[Saved data entries]

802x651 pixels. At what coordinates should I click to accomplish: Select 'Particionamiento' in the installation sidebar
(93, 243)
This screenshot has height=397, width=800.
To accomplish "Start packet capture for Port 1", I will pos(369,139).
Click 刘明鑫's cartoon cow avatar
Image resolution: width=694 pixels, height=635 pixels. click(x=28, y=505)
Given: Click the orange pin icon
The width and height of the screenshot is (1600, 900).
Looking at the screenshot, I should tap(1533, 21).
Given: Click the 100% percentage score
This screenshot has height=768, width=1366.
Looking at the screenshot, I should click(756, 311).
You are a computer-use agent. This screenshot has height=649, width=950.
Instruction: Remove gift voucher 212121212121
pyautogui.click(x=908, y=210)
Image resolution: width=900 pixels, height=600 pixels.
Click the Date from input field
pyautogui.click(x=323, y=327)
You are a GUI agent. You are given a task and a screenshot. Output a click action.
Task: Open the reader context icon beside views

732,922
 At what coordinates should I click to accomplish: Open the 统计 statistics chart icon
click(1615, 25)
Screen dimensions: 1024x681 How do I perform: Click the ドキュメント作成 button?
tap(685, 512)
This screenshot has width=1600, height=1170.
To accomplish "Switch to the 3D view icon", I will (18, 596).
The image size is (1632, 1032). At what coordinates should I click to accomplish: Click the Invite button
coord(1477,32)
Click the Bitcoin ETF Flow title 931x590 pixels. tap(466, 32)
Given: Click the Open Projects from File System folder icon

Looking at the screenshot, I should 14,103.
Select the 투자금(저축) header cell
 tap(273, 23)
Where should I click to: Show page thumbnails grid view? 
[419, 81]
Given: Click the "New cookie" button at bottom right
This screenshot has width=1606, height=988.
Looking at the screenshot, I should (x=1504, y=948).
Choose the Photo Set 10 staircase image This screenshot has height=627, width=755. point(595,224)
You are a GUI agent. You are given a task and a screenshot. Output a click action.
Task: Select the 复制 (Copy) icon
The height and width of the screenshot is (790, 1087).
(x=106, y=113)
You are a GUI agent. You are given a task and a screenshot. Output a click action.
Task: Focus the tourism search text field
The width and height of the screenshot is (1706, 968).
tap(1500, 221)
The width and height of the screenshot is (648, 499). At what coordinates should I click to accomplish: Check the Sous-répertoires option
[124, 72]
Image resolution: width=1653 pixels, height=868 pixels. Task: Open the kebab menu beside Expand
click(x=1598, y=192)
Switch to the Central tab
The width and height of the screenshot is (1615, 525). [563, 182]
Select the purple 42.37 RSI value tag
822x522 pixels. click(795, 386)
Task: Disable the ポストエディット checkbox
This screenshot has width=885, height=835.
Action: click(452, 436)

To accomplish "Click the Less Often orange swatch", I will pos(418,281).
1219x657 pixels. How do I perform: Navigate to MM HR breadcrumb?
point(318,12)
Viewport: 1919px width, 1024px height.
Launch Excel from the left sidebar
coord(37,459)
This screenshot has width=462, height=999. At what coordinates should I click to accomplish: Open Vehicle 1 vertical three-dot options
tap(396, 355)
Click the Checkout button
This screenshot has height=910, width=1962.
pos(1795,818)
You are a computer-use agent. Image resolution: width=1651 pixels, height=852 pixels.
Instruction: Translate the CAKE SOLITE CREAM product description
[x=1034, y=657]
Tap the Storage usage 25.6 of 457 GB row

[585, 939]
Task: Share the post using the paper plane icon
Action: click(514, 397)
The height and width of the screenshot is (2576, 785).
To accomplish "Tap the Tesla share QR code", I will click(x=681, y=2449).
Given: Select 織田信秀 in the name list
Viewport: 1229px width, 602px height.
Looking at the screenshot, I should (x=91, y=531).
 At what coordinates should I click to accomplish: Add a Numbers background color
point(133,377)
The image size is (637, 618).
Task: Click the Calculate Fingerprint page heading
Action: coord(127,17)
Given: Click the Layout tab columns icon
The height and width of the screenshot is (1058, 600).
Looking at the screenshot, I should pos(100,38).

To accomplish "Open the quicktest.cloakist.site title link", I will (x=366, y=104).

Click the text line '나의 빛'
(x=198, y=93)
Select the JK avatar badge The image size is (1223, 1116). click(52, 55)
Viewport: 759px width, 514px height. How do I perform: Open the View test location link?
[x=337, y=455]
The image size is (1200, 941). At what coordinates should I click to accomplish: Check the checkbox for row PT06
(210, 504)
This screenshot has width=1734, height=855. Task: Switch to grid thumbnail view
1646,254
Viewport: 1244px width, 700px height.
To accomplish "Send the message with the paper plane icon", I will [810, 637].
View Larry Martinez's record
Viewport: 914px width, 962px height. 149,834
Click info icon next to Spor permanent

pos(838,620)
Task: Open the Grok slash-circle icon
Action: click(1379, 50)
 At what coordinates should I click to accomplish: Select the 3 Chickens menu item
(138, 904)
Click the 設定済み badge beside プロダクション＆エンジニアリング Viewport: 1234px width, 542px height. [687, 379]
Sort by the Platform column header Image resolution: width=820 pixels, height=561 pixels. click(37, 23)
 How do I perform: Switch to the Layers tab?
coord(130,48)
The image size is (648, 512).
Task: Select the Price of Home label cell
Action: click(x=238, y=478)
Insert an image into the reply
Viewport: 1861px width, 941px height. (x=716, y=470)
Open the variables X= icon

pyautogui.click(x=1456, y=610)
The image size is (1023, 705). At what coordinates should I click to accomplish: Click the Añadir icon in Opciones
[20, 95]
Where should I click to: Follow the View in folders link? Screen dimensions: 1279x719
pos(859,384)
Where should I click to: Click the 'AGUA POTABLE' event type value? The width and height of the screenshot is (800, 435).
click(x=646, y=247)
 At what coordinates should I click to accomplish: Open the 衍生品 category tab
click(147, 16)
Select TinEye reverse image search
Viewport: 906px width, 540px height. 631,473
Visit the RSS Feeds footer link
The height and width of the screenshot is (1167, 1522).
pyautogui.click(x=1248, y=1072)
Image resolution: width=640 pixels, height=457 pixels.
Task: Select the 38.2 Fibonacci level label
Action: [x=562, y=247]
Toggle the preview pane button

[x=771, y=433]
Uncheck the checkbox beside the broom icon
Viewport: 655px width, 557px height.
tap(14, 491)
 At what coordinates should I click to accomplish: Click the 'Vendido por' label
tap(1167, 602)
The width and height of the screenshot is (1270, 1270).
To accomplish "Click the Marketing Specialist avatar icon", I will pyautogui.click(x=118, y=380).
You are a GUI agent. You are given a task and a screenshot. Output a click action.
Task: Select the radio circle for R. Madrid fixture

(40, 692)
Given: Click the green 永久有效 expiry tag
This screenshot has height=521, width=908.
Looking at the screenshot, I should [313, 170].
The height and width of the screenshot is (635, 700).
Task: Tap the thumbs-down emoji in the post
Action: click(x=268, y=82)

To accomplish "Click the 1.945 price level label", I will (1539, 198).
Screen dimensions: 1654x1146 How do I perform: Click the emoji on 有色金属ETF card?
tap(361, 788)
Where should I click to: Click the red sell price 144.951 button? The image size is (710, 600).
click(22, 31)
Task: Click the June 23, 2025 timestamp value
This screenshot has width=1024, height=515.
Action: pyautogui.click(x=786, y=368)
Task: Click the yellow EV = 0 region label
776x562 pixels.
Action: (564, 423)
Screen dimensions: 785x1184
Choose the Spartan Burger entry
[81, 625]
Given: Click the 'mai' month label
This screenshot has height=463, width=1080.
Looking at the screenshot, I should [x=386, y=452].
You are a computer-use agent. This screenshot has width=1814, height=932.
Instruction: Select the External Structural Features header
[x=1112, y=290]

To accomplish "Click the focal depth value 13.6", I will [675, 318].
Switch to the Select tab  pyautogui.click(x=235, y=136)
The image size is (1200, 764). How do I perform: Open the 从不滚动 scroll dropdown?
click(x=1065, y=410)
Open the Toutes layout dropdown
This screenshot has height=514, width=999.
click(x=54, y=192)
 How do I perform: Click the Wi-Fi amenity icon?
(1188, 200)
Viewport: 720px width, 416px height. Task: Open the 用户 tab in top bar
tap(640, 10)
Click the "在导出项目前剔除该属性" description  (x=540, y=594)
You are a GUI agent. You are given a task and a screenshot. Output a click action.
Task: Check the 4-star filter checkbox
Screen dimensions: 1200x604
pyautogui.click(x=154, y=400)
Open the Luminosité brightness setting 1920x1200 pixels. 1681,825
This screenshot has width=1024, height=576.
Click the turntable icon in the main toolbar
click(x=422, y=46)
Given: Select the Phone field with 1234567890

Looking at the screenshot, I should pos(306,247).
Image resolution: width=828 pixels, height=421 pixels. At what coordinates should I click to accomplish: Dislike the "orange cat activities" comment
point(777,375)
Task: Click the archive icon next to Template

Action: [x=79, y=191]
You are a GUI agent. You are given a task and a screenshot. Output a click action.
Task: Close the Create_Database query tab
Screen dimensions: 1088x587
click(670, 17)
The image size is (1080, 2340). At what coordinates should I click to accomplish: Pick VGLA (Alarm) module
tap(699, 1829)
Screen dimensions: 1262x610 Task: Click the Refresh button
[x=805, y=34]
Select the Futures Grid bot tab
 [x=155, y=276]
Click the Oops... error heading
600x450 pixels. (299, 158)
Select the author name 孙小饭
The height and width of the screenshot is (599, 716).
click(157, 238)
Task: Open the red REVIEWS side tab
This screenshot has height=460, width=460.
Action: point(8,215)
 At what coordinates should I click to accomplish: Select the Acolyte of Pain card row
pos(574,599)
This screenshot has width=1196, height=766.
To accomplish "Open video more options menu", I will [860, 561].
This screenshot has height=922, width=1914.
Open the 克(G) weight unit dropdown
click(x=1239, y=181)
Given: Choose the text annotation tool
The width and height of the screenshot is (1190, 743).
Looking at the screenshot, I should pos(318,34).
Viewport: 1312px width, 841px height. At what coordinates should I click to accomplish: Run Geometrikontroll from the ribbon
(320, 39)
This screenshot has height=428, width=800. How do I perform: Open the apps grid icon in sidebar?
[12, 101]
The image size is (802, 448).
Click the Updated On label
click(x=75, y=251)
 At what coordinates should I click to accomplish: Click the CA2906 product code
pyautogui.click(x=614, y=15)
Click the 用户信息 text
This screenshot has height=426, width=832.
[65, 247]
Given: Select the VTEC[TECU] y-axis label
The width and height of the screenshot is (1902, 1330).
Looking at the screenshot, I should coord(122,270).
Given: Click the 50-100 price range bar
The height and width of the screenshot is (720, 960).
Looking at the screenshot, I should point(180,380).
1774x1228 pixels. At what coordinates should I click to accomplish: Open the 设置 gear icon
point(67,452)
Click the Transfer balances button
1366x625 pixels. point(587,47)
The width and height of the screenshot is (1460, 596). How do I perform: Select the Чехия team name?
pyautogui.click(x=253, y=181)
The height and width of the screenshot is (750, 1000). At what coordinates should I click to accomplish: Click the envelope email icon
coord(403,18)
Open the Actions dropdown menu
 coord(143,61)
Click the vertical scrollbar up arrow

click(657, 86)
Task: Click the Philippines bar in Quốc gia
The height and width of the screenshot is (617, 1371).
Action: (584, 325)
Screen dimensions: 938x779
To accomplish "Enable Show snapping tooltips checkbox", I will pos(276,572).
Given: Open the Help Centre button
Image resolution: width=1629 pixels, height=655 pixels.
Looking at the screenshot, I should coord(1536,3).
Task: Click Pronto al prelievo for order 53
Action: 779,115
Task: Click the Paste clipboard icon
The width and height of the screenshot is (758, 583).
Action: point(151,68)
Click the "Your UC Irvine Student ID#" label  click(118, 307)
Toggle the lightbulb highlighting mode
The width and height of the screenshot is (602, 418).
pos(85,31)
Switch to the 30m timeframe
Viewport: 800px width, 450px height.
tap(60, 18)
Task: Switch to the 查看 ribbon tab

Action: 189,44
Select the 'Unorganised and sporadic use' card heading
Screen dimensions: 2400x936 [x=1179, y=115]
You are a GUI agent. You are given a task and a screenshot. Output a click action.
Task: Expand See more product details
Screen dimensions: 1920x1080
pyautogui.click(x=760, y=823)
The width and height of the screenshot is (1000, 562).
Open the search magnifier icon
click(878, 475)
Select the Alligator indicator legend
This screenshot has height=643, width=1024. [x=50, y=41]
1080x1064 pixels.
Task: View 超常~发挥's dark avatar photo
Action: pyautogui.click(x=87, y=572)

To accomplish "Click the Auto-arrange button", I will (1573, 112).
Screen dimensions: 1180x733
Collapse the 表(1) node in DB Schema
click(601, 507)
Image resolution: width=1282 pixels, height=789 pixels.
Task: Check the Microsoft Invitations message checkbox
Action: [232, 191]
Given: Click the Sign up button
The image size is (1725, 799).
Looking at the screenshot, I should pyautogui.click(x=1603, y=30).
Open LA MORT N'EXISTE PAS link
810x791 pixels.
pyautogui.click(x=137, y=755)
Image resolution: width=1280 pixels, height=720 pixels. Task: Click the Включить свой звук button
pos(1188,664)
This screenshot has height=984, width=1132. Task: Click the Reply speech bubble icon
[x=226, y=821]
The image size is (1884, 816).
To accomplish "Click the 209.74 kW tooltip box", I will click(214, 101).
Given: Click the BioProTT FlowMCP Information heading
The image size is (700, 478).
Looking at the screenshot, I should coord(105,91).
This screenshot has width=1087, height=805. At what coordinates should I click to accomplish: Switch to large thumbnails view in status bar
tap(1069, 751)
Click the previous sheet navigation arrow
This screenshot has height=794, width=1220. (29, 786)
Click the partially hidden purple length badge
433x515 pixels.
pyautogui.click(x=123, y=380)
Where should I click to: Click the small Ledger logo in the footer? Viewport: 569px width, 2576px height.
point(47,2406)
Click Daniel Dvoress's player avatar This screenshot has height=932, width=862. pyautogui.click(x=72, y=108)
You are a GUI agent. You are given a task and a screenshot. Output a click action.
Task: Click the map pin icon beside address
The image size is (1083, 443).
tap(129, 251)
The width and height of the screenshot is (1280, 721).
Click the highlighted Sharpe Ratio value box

#### Task item
Reproduce only the lines above, starting at the line with "Task: Click the archive icon next to Template" and ending at the line with "Given: Choose the text annotation tool", exactly as written.

#### Written response
Task: Click the archive icon next to Template

Action: [x=79, y=191]
You are a GUI agent. You are given a task and a screenshot. Output a click action.
Task: Close the Create_Database query tab
Screen dimensions: 1088x587
click(670, 17)
The image size is (1080, 2340). At what coordinates should I click to accomplish: Pick VGLA (Alarm) module
tap(699, 1829)
Screen dimensions: 1262x610 Task: Click the Refresh button
[x=805, y=34]
Select the Futures Grid bot tab
 [x=155, y=276]
Click the Oops... error heading
600x450 pixels. (299, 158)
Select the author name 孙小饭
The height and width of the screenshot is (599, 716).
click(157, 238)
Task: Open the red REVIEWS side tab
This screenshot has height=460, width=460.
Action: point(8,215)
 At what coordinates should I click to accomplish: Select the Acolyte of Pain card row
pos(574,599)
This screenshot has width=1196, height=766.
To accomplish "Open video more options menu", I will [860, 561].
This screenshot has height=922, width=1914.
Open the 克(G) weight unit dropdown
click(x=1239, y=181)
Given: Choose the text annotation tool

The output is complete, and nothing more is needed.